• [What the exercise asks]: Please convert the stretch of the material below from the line containing "Given: Switch to the Net.py editor tab" through the line containing "[x=9, y=92]" into a JSON list of strings, one string per line, leaving out blank lines.

• [Raw data]:
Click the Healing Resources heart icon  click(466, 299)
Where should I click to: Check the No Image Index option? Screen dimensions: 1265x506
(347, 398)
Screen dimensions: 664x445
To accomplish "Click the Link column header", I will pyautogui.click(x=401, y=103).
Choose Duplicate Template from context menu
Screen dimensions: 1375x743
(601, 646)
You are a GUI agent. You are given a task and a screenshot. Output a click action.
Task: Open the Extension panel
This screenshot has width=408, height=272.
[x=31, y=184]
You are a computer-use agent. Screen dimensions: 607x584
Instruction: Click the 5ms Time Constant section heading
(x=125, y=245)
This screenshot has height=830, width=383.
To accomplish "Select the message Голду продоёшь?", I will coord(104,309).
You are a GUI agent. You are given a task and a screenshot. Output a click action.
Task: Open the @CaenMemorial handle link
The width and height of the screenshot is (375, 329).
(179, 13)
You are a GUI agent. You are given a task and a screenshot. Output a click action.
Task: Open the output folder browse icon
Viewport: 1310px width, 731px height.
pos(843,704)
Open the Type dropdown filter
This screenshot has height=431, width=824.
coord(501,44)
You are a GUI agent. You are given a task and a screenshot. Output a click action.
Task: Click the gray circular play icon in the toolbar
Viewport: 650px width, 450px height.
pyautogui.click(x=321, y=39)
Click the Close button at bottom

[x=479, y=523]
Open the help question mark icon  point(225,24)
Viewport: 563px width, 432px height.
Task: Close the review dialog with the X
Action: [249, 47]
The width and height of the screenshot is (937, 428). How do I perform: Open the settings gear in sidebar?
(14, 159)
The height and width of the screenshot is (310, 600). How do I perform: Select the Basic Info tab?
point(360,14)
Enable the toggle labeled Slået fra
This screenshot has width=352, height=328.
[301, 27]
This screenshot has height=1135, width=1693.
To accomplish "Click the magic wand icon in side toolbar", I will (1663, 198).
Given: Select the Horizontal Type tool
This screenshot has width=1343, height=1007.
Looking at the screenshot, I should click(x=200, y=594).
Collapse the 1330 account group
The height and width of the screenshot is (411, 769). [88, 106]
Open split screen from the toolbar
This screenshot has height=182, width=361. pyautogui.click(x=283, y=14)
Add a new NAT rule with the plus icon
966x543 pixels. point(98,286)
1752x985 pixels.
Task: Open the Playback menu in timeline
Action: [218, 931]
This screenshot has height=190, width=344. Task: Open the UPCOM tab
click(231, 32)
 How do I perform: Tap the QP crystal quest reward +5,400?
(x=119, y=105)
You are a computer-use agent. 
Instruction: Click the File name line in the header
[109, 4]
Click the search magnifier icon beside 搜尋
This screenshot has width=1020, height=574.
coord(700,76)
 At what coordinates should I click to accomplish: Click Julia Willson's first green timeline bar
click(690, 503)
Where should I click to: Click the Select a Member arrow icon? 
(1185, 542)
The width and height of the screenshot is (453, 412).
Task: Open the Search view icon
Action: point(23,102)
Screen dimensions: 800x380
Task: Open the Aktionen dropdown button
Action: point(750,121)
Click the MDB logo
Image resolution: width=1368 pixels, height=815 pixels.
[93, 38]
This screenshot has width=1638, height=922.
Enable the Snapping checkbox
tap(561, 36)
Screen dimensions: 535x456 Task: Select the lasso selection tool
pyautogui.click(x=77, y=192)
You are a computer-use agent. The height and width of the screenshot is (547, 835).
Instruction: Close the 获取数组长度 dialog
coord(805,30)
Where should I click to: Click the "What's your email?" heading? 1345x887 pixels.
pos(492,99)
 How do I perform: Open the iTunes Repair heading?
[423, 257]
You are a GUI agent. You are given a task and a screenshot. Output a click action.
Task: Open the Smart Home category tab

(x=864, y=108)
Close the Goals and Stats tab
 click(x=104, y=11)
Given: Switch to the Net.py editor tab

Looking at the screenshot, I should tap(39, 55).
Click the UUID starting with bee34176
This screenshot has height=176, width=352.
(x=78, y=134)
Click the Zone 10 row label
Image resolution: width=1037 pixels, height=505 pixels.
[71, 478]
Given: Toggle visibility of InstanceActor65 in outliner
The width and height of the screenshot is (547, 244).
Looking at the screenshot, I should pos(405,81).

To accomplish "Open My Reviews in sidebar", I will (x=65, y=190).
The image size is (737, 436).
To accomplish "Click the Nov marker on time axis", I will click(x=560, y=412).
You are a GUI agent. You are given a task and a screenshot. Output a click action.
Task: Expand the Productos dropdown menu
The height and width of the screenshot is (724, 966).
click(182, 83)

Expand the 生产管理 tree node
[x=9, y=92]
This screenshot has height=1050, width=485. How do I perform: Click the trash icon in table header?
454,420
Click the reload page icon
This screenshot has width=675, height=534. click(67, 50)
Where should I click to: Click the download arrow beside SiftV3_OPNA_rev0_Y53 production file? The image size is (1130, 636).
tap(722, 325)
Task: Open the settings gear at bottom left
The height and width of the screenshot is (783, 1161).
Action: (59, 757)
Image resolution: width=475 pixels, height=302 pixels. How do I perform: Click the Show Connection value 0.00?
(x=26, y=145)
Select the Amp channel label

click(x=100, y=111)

• [Finished answer]:
[
  "Given: Switch to the Net.py editor tab",
  "Looking at the screenshot, I should tap(39, 55).",
  "Click the UUID starting with bee34176",
  "This screenshot has height=176, width=352.",
  "(x=78, y=134)",
  "Click the Zone 10 row label",
  "Image resolution: width=1037 pixels, height=505 pixels.",
  "[71, 478]",
  "Given: Toggle visibility of InstanceActor65 in outliner",
  "The width and height of the screenshot is (547, 244).",
  "Looking at the screenshot, I should pos(405,81).",
  "To accomplish \"Open My Reviews in sidebar\", I will (x=65, y=190).",
  "The image size is (737, 436).",
  "To accomplish \"Click the Nov marker on time axis\", I will click(x=560, y=412).",
  "You are a GUI agent. You are given a task and a screenshot. Output a click action.",
  "Task: Expand the Productos dropdown menu",
  "The height and width of the screenshot is (724, 966).",
  "click(182, 83)",
  "Expand the 生产管理 tree node",
  "[x=9, y=92]"
]